Zinc modulation of a transient potassium current and histochemical localization of the metal in neurons of the suprachiasmatic nucleus.

The effect of Zn2+ on a voltage-dependent, transient potassium current (IA) in acutely dissociated neurons from the suprachiasmatic nucleus was studied with the whole-cell patch-clamp technique. At micromolar concentrations, Zn2+ markedly potentiated IA activated from a holding potential of -60 mV, which is the resting potential of these neurons. This potentiation occurred at a Zn2+ concentration as low as 2 microM and increased with higher Zn2+ concentrations. The Zn2+ action appears to arise from a shift in the steady-state inactivation of IA to more positive voltages. At 30 microM, Zn2+ shifted the half-inactivation voltage by +20 mV (from -80 mV to -60 mV), and 200 microM Zn2+ shifted this voltage by +45 mV (from -80 mV to -35 mV).
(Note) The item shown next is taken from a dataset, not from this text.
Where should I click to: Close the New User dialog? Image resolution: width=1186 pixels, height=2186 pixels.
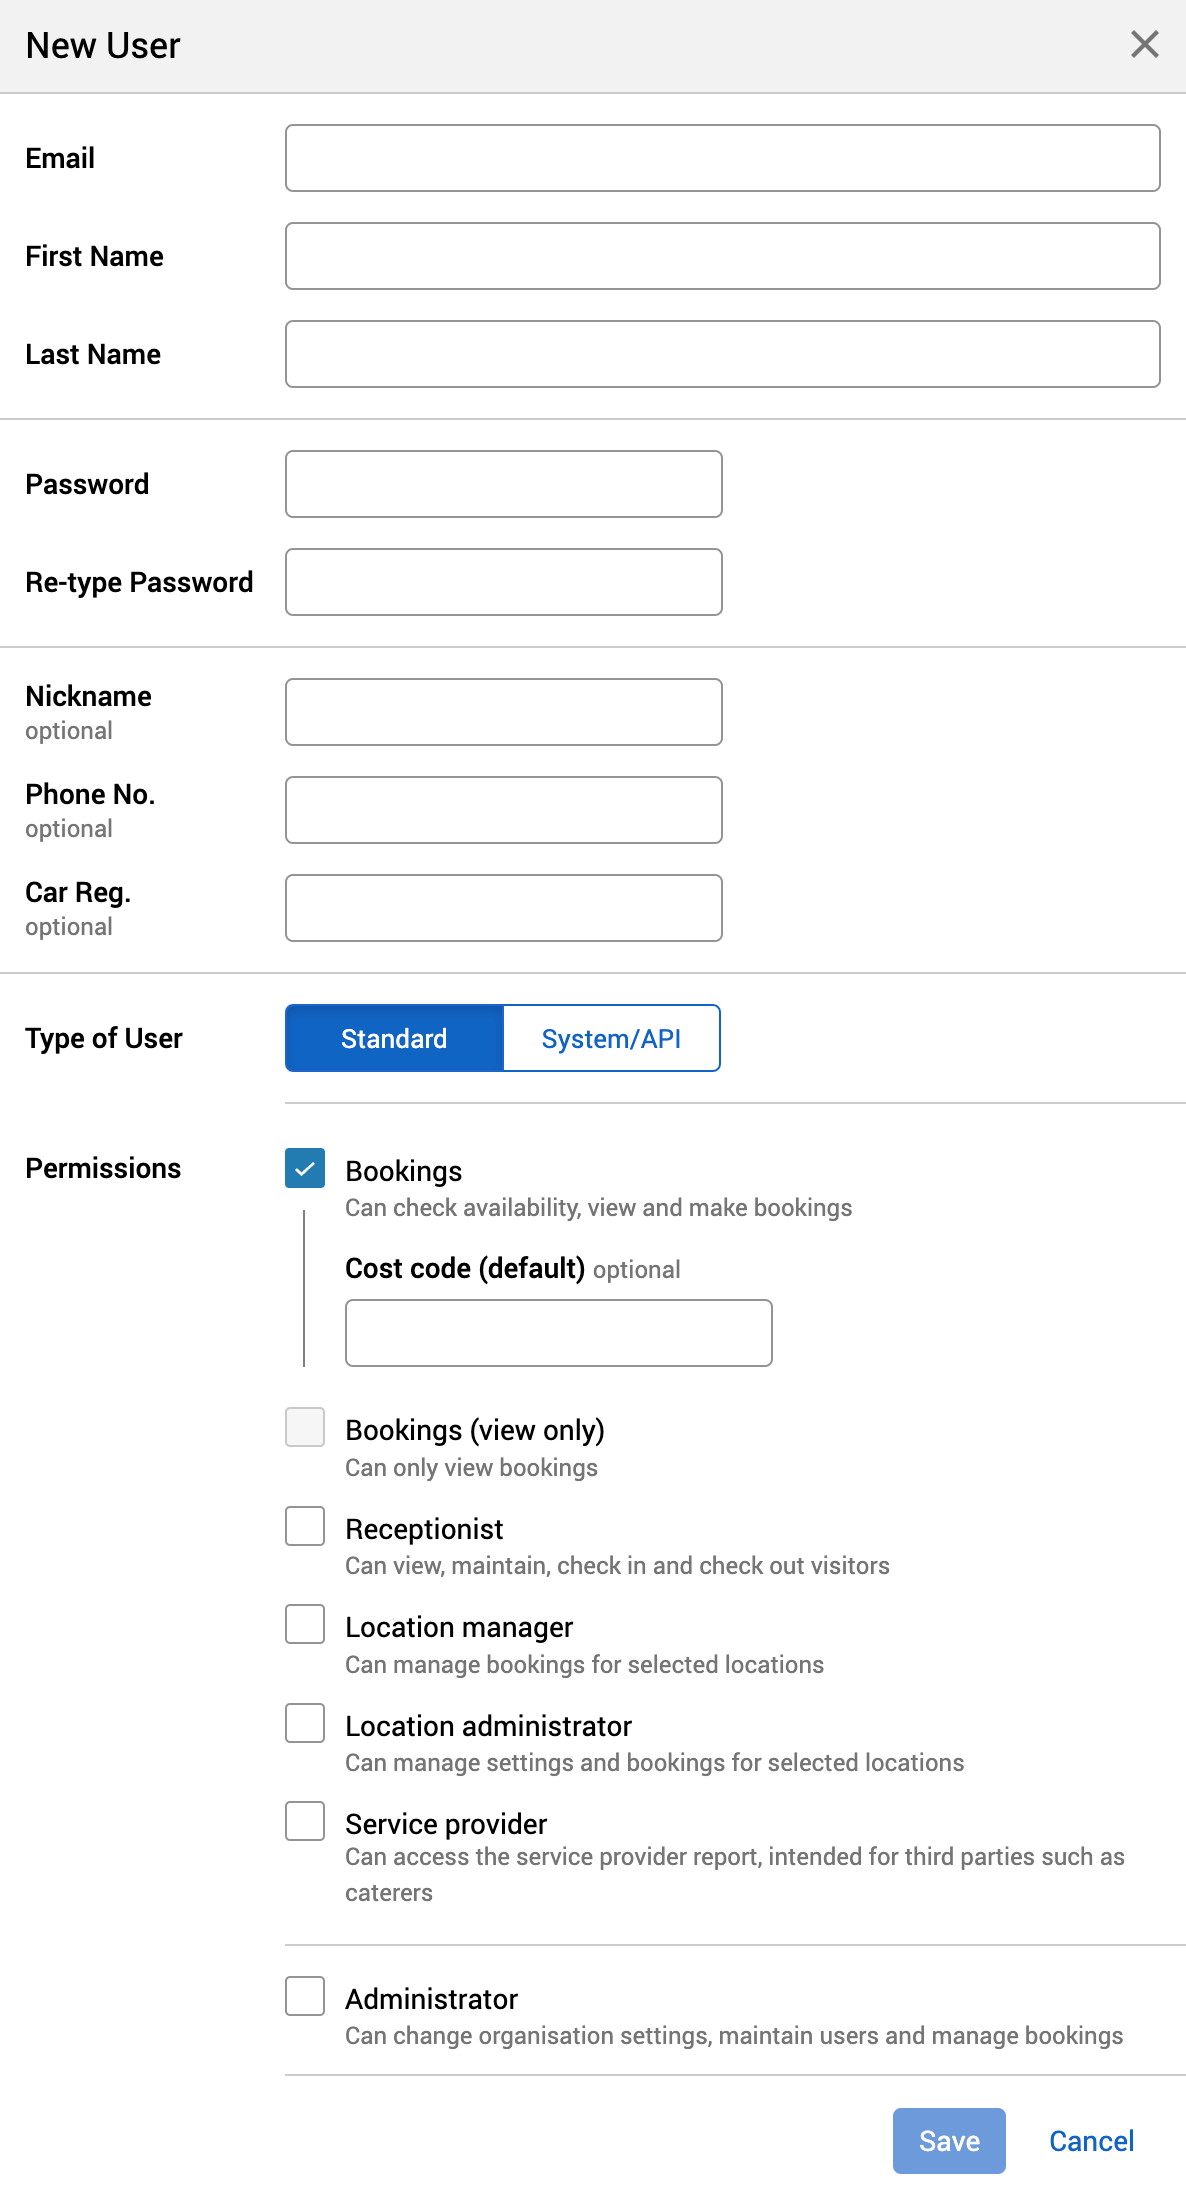coord(1144,45)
Histochemically, we have also observed Zn2+ staining throughout the suprachiasmatic nucleus; the staining is particularly intense in the ventrolateral region of the nucleus, which receives the major fiber inputs. Our findings suggest that Zn2+, presumably synaptically released, may modulate the electrical activity of suprachiasmatic nucleus neurons through IA. Because vesicular Zn2+ is fairly widespread in the central nervous system, it is conceivable that this kind of Zn2+ modulation on IA, and possibly on other voltage-activated currents, exists elsewhere in the brain.